Thermal Equilibrium — Definition

Imagine you have a hot cup of coffee and you place it on a table in a room. Initially, the coffee is much hotter than the room air and the table. What happens over time? The coffee starts to cool down, and the surrounding air and table might warm up slightly. This process continues until the coffee, the air, and the table all reach the same temperature. When this happens, we say that the coffee, the air, and the table are in 'thermal equilibrium' with each other.

At its core, thermal equilibrium means that there's no net flow of heat energy between objects or parts of a system that are in contact. Think of 'heat' as the transfer of thermal energy due to a temperature difference.

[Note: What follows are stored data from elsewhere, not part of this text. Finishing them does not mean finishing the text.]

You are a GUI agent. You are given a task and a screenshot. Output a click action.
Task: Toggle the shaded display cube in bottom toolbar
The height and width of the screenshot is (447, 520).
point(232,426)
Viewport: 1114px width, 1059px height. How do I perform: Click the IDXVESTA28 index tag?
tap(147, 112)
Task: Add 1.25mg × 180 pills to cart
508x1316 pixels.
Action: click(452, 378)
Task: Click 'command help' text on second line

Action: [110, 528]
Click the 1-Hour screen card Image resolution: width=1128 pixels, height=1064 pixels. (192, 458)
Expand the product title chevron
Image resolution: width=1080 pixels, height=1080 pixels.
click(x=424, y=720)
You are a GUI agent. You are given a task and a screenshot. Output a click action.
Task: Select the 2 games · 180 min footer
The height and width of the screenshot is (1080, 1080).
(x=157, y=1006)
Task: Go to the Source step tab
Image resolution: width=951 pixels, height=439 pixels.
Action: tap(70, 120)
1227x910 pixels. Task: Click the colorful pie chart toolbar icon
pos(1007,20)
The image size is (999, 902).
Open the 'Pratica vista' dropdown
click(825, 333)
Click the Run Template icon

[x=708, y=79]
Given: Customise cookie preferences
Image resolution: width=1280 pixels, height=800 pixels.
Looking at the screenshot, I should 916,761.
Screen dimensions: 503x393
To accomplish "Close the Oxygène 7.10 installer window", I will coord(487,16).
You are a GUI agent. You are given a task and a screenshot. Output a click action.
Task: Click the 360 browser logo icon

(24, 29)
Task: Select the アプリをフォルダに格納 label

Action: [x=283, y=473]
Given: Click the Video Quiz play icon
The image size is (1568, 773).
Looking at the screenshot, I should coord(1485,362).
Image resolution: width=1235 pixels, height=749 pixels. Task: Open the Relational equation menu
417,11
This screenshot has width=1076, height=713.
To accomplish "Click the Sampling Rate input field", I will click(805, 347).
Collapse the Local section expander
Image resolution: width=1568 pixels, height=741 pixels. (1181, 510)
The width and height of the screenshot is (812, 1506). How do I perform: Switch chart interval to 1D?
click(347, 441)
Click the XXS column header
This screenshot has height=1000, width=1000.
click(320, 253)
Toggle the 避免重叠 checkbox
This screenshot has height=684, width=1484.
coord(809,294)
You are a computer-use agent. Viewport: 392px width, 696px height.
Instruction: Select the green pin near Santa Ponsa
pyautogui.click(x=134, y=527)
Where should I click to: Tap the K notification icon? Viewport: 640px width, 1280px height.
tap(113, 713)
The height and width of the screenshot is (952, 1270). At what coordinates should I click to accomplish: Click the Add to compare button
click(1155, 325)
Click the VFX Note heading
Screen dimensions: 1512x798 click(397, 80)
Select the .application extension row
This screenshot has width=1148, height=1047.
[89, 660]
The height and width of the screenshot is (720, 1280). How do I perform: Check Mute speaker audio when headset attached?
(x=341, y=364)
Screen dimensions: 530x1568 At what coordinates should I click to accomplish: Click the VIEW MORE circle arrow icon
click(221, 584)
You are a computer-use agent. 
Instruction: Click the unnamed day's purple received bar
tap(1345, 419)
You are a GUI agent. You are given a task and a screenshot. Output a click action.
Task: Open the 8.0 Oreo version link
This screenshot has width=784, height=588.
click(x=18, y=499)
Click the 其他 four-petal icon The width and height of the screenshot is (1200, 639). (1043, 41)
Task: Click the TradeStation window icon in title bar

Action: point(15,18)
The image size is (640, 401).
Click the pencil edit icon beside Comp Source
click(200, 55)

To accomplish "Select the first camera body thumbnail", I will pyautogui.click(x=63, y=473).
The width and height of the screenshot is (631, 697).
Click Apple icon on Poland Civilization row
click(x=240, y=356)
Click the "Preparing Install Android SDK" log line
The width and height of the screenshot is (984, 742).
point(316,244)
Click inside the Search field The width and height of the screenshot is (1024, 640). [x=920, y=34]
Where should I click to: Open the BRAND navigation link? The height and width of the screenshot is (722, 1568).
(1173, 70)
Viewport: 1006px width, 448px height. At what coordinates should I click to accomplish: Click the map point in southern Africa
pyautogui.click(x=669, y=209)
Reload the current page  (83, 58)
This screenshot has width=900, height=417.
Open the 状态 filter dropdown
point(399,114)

If there's a temperature difference, heat will naturally flow from the hotter object to the colder object. This flow continues until the temperature difference vanishes. Once the temperatures are equal, the driving force for heat transfer is gone, and while individual molecules are still moving and exchanging energy, there's no overall (net) transfer of energy in one direction.

This concept is crucial in understanding how thermometers work. A thermometer measures its own temperature. When you place a thermometer in contact with an object, heat flows between the object and the thermometer until they both reach the same temperature – they achieve thermal equilibrium.

At this point, the thermometer's reading accurately reflects the object's temperature. This principle is formally stated as the Zeroth Law of Thermodynamics: If system A is in thermal equilibrium with system C, and system B is also in thermal equilibrium with system C, then systems A and B are in thermal equilibrium with each other.

System C here could be our thermometer, allowing us to compare the temperatures of A and B indirectly.

So, in simple terms, thermal equilibrium is the ultimate state of 'temperature balance' between interacting systems. It's a dynamic state at the microscopic level, where particles are constantly in motion and exchanging energy, but macroscopically, there are no observable changes in temperature or net heat flow.